All my Mojo and Hope are with you and your wife. I sure hope things work out.


----------



## Vox71 (Mar 25, 2008)

Stay strong, Milkman. My thoughts go to you, and your wife. I think it is safe to say that everybody has been affected by cancer either directly, or through family and friends. It is a horrible disease, but as everyone has said treatment has improved so much in recent years. Stay positive.


----------



## Milkman (Feb 2, 2006)

Thanks to all of you for the positive thoughts, prayers, mojo, whatever you want to call it.

We'll beat this. It's not fun, but it's life.

If you think encouragement and support is inconsequential, you're wrong. A positive attitude may be the single most important weapon we have and I'm grateful for your kindness.

I'll keep you posted. We'll know more tomorrow evening.

Thank you


----------



## Todd68 (Mar 7, 2008)

My thoughts and prayers are with you and your family. 

Todd


----------



## Starbuck (Jun 15, 2007)

Good Luck Mike & Mrs, My Sr in Law successfully battled it 4 years ago.. You can win this!


----------



## allthumbs56 (Jul 24, 2006)

I'm a survivor, Milk (6 years now) ... and I know many, many others. My prayers to you and your wife .....


----------



## Mr Yerp (Feb 24, 2006)

Lost my younger sister to cancer 2 years ago....My best wishes to your family.


----------



## brimc76 (Feb 14, 2008)

My sister in law just came through chemo, a double mastectomy and radiation last year and is clean now. Keep fighting. Our prayers and thoughts are with you and your wife.


----------



## PaulS (Feb 27, 2006)

My thoughts and prayers are with you and your wife Mike. My wife went through this 3 years ago. The treatments were rough and took a lot out of here but she kept a positive attitude and today she is back in the saddle again hopefully with that behind her. Two more years of check ups and she can claim cancer free.


----------



## simescan (May 15, 2007)

Good thoughts Mike,...from my family and I, to you and yours...
More and more are beating this every day


----------



## Milkman (Feb 2, 2006)

So many people on this site alone have personal experiences with cancer. It sure makes you stop and think. I'm confident Linda will beat this.
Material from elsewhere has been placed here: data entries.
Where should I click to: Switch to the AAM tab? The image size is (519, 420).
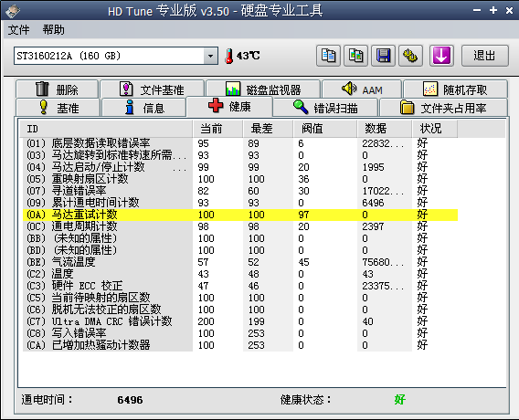coord(362,89)
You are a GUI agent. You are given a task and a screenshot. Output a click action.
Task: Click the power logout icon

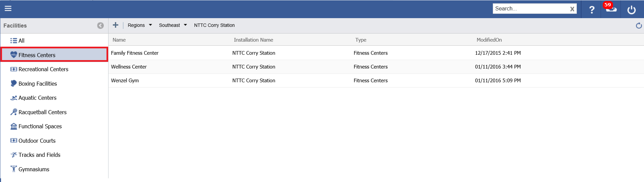631,10
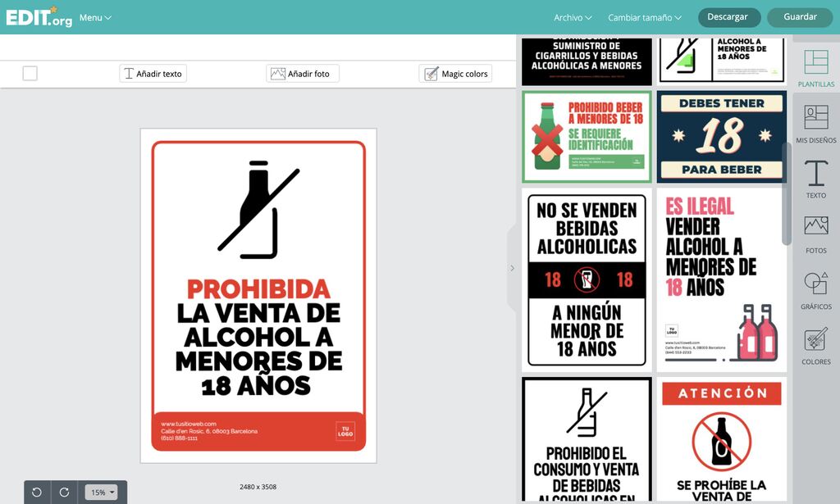Click the Añadir texto toolbar item
Screen dimensions: 840x504
click(x=153, y=73)
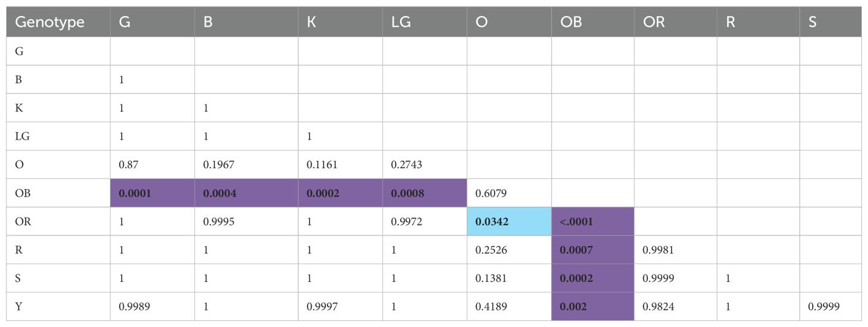Click the 0.9981 cell
Image resolution: width=868 pixels, height=327 pixels.
tap(659, 250)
Maybe I'll grow a little as well. Maybe I'll stop and think before I get testy with someone. You just never know what's going on in people's lives.

Thanks everyone. I hope to be able to post a victory thread sometime down the road.


----------



## shoretyus (Jan 6, 2007)

Milkman said:


> I hope to be able to post a victory thread sometime down the road.


As WE all do....


----------



## Alex Csank (Jul 22, 2010)

Milkman,

My thoughts and best wishes go out to you and your wife. Keep that positive attitude and move forward, ever forward.


----------



## cheezyridr (Jun 8, 2009)

prayers going out for y'all 2.

my wife beat breast cancer. yours will too. confidence on both of your parts is important.


----------



## RIFF WRATH (Jan 22, 2007)

Mike, hang in there bud........positive is always good......cheers, Gerry


----------



## Milkman (Feb 2, 2006)

We had the surgery this morning. It was successful but we won't know the prognosis or extent of treatment for about ten days. That's when she has the follow up visit with the surgeon. It taks about that long to get the pathology test data back from lab. 

She's resting. It's will be a couple of tough days but hopefully the worst is over. 

Thanks, 

Mike


----------



## Hamstrung (Sep 21, 2007)

All the best to her!


----------



## mhammer (Nov 30, 2007)

Tom Petty said it best: The waiting is the hardest part.

And a lot of what you hear from those whose lives are affected by cancer, whether directly or indirectly, is about the waiting. Waiting to get in to see someone, waiting for test results, waiting for treatment, waiting to get your strength back up after treatment, waiting until you feel up to company, waiting for hair, waiting to get your appetite, waiting for people to leave so you can get some sleep, and finally waiting to make absoutely sure that sonuvabitch tumour never ever EVER comes back again. If that damn disease teaches us nothing else, it tries very hard to teach us patience...whether we want the lesson or not.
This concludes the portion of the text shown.